Dataset entries
++++++
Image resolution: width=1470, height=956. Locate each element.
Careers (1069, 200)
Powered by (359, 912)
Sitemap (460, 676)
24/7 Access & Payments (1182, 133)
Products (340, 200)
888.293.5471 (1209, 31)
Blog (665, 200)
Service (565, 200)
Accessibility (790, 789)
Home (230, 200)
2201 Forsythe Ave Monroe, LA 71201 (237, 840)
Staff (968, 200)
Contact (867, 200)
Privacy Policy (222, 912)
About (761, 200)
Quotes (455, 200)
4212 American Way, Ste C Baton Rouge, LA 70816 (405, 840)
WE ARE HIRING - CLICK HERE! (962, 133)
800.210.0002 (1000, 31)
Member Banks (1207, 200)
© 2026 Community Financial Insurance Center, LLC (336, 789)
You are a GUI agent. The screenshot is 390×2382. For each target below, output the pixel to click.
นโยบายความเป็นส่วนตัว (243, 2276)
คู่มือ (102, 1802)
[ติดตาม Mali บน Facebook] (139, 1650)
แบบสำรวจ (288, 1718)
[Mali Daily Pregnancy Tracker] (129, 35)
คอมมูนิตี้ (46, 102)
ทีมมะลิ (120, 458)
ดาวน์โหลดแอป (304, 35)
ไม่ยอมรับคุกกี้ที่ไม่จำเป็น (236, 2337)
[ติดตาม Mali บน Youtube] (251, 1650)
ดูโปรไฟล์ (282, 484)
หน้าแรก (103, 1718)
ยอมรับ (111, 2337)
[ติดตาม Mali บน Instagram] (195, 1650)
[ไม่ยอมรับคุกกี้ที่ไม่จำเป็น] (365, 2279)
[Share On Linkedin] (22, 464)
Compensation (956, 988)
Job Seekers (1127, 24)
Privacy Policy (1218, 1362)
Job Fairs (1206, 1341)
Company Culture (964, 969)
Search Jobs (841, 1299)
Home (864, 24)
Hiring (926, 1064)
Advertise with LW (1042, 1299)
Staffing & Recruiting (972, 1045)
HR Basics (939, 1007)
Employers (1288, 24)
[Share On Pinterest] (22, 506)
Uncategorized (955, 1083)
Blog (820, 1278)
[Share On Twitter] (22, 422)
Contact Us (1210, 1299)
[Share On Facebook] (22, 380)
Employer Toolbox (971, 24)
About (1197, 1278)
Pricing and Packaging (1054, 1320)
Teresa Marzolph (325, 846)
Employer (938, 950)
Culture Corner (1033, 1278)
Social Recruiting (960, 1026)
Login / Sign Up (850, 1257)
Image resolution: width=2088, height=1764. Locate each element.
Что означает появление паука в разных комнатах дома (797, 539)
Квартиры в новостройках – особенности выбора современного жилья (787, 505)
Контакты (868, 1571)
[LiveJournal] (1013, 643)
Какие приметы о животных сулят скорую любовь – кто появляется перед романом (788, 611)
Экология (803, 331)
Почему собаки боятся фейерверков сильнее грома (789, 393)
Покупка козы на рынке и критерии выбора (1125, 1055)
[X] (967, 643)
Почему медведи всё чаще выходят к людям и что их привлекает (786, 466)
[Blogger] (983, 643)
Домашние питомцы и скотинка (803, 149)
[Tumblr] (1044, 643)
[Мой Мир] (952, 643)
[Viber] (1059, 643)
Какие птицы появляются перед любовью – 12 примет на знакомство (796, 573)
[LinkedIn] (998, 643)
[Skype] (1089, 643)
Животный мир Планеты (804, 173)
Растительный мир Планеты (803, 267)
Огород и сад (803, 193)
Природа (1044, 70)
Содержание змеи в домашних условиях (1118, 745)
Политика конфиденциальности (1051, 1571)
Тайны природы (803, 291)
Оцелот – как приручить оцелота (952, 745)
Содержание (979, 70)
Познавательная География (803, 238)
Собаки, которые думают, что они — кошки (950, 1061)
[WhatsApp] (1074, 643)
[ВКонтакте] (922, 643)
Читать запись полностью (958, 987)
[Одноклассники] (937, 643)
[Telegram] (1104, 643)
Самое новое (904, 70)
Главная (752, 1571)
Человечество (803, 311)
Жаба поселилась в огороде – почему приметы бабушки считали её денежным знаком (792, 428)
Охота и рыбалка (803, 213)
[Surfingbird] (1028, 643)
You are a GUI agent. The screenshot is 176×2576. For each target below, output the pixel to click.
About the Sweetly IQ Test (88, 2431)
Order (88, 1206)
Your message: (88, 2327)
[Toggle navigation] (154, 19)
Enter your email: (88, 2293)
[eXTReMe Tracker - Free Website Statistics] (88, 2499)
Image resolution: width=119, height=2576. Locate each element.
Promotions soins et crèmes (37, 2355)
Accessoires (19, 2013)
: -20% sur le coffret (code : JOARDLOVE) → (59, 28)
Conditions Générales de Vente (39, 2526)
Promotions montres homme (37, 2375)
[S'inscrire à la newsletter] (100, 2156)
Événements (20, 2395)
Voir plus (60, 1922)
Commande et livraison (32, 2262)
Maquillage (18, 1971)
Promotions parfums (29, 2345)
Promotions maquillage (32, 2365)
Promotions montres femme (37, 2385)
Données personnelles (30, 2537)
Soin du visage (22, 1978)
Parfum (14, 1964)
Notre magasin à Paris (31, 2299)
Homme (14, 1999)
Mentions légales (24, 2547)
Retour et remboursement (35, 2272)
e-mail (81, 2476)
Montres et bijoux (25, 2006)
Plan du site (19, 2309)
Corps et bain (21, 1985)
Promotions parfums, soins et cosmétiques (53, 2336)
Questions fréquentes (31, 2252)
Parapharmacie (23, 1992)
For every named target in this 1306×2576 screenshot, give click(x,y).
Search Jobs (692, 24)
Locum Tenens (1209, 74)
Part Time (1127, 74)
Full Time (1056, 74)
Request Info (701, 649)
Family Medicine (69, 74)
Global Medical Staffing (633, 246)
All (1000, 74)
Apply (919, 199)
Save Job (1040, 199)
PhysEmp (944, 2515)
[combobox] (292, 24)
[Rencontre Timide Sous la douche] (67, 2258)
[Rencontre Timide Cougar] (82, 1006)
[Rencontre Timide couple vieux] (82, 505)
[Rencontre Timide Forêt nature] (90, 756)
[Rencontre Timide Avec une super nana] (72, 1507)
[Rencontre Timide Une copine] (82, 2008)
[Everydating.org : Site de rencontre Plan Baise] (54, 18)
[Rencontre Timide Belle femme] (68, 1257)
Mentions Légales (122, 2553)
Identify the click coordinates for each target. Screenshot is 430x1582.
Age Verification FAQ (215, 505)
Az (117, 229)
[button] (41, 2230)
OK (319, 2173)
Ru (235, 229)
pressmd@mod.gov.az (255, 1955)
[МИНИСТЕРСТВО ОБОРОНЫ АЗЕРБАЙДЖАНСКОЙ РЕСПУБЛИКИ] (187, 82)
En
++++++
Problem description: Look above for the line holding "[Surfingbird] (1028, 643)". Print it and every line after it, exactly, through the line holding "[eXTReMe Tracker - Free".

Expected output:
[Surfingbird] (1028, 643)
You are a GUI agent. The screenshot is 176×2576. For each target below, output the pixel to click.
About the Sweetly IQ Test (88, 2431)
Order (88, 1206)
Your message: (88, 2327)
[Toggle navigation] (154, 19)
Enter your email: (88, 2293)
[eXTReMe Tracker - Free Website Statistics] (88, 2499)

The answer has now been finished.